Directions for this task - Reproduce the material below, swapping every "Viewport" for "Window" and leaving all else unchanged.

Data entries -
•••••

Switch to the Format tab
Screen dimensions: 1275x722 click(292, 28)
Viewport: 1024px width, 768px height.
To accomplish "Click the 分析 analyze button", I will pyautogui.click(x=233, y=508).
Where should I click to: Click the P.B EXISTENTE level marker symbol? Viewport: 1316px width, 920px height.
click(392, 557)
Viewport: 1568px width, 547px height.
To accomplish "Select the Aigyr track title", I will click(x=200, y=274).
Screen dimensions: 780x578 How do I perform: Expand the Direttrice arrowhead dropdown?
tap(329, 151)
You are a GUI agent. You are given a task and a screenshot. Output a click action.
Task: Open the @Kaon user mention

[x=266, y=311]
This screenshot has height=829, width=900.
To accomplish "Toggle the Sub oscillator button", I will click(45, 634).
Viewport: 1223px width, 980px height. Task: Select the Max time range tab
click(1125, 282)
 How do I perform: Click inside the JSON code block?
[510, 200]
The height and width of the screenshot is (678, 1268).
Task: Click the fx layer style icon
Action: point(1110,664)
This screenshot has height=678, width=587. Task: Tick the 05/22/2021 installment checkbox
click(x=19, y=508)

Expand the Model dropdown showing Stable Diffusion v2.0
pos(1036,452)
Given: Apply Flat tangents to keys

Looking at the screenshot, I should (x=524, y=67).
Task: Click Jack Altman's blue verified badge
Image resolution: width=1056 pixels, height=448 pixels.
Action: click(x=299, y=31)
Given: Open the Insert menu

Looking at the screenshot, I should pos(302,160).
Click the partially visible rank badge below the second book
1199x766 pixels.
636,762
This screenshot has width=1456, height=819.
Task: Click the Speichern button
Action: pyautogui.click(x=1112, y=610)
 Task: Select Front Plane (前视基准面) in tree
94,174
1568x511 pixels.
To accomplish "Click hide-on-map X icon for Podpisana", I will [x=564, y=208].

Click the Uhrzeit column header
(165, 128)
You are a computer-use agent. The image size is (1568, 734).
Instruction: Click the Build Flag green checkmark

•••••

Answer to the task -
Switch to the Format tab
Screen dimensions: 1275x722 click(292, 28)
Window: 1024px width, 768px height.
To accomplish "Click the 分析 analyze button", I will pyautogui.click(x=233, y=508).
Where should I click to: Click the P.B EXISTENTE level marker symbol? Window: 1316px width, 920px height.
click(392, 557)
Window: 1568px width, 547px height.
To accomplish "Select the Aigyr track title", I will click(x=200, y=274).
Screen dimensions: 780x578 How do I perform: Expand the Direttrice arrowhead dropdown?
tap(329, 151)
You are a GUI agent. You are given a task and a screenshot. Output a click action.
Task: Open the @Kaon user mention

[x=266, y=311]
This screenshot has height=829, width=900.
To accomplish "Toggle the Sub oscillator button", I will click(45, 634).
Window: 1223px width, 980px height. Task: Select the Max time range tab
click(1125, 282)
 How do I perform: Click inside the JSON code block?
[510, 200]
The height and width of the screenshot is (678, 1268).
Task: Click the fx layer style icon
Action: point(1110,664)
This screenshot has height=678, width=587. Task: Tick the 05/22/2021 installment checkbox
click(x=19, y=508)

Expand the Model dropdown showing Stable Diffusion v2.0
pos(1036,452)
Given: Apply Flat tangents to keys

Looking at the screenshot, I should (x=524, y=67).
Task: Click Jack Altman's blue verified badge
Image resolution: width=1056 pixels, height=448 pixels.
Action: click(x=299, y=31)
Given: Open the Insert menu

Looking at the screenshot, I should pos(302,160).
Click the partially visible rank badge below the second book
1199x766 pixels.
636,762
This screenshot has width=1456, height=819.
Task: Click the Speichern button
Action: pyautogui.click(x=1112, y=610)
 Task: Select Front Plane (前视基准面) in tree
94,174
1568x511 pixels.
To accomplish "Click hide-on-map X icon for Podpisana", I will [x=564, y=208].

Click the Uhrzeit column header
(165, 128)
You are a computer-use agent. The image size is (1568, 734).
Instruction: Click the Build Flag green checkmark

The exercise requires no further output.